Given request
Copy the entries word for word, starting at the line that contains "Given: Switch to detailed list view mode" and ending after the line that contains "pyautogui.click(x=152, y=349)". Leave out the pictures.

Data to process

* start *

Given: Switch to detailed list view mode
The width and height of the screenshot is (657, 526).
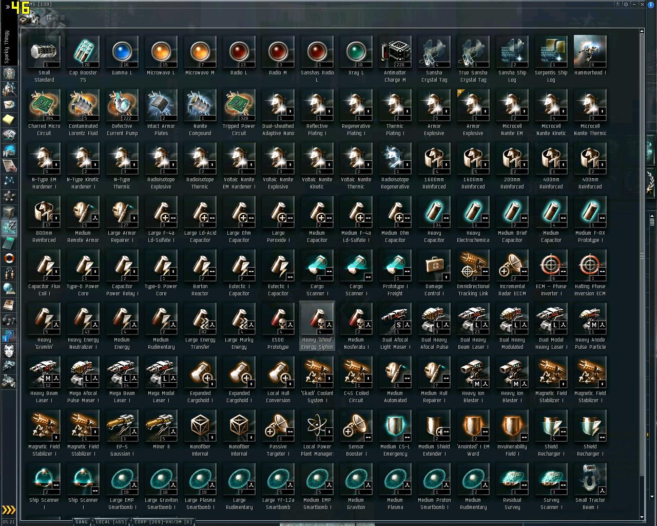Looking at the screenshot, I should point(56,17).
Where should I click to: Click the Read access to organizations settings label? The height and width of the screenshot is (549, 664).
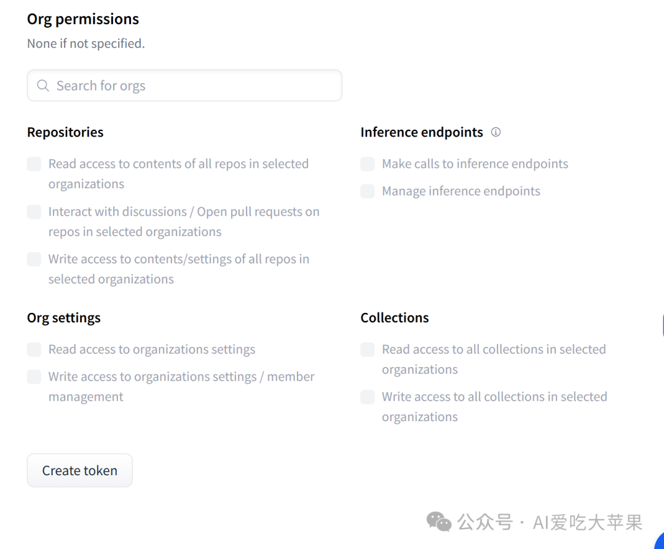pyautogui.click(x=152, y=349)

* end *
* start *

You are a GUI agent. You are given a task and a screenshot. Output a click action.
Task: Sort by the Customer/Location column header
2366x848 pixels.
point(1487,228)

* end *

Solution to this problem
Given: Switch to detailed list view mode
The width and height of the screenshot is (657, 526).
Looking at the screenshot, I should point(56,17).
Where should I click to: Click the Read access to organizations settings label? The height and width of the screenshot is (549, 664).
pyautogui.click(x=152, y=349)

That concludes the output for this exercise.